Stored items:
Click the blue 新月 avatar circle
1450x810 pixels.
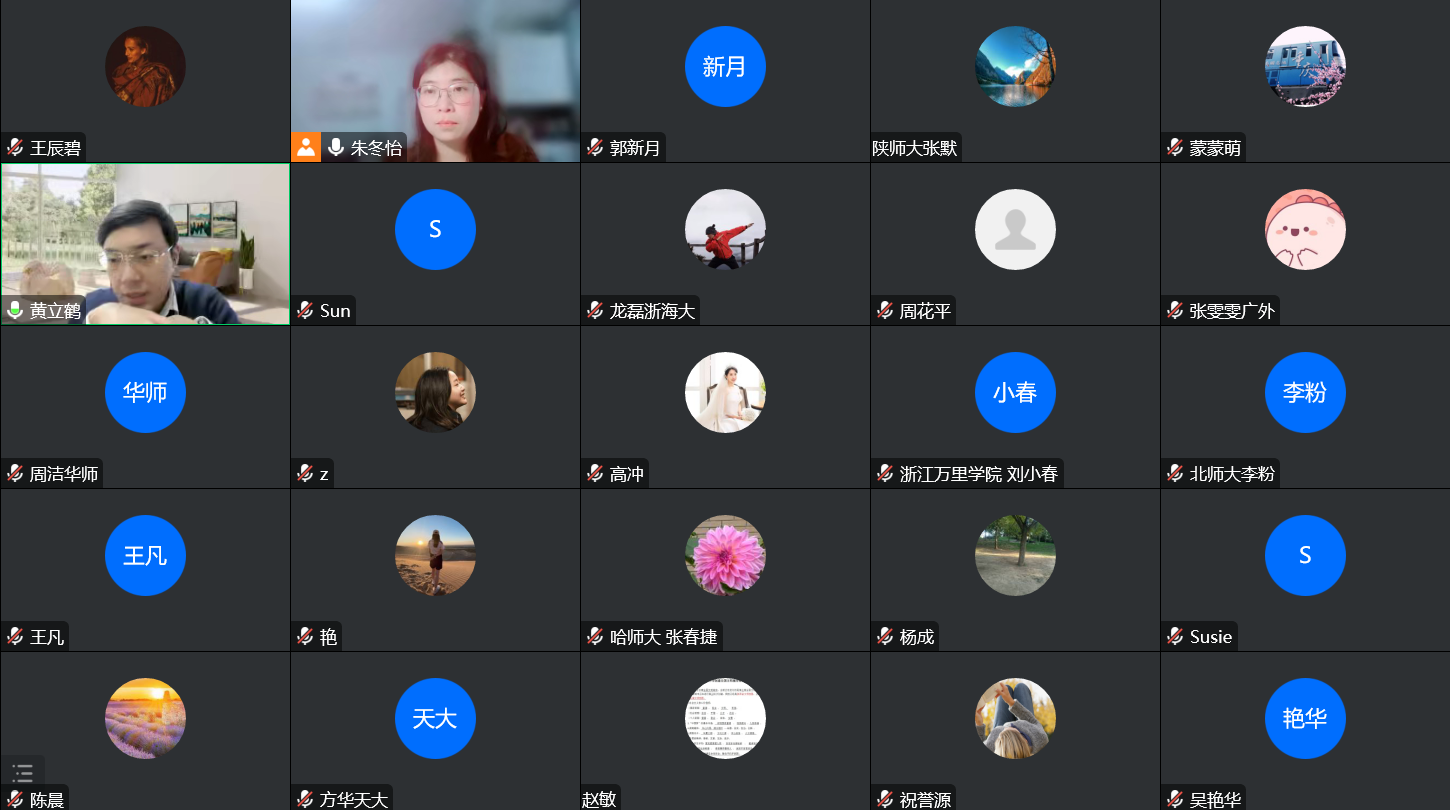coord(725,66)
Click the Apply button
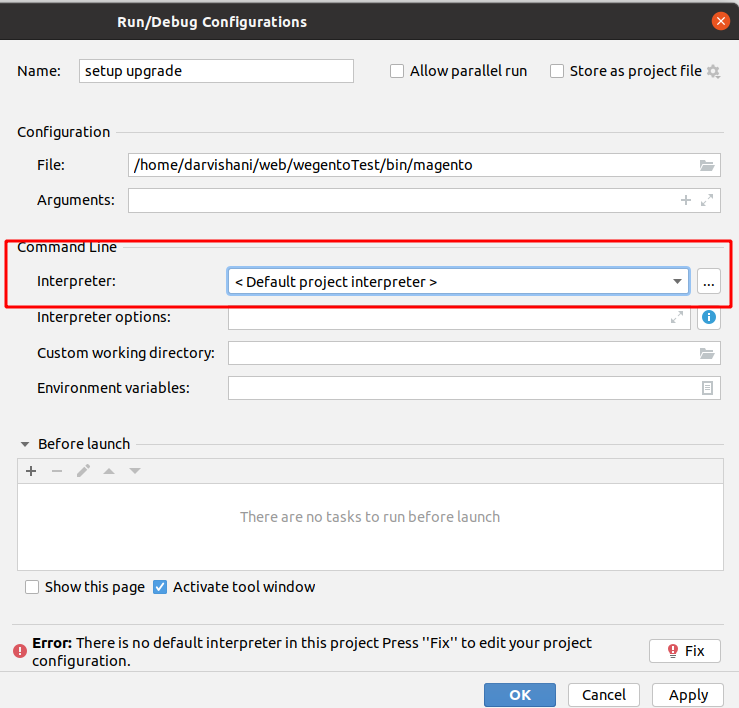 [x=688, y=695]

Task: The entries above should be written out in full, and any picture in them left out.

Solution to this task:
Click the blue 新月 avatar circle
1450x810 pixels.
coord(725,66)
Click the Apply button
 [x=688, y=695]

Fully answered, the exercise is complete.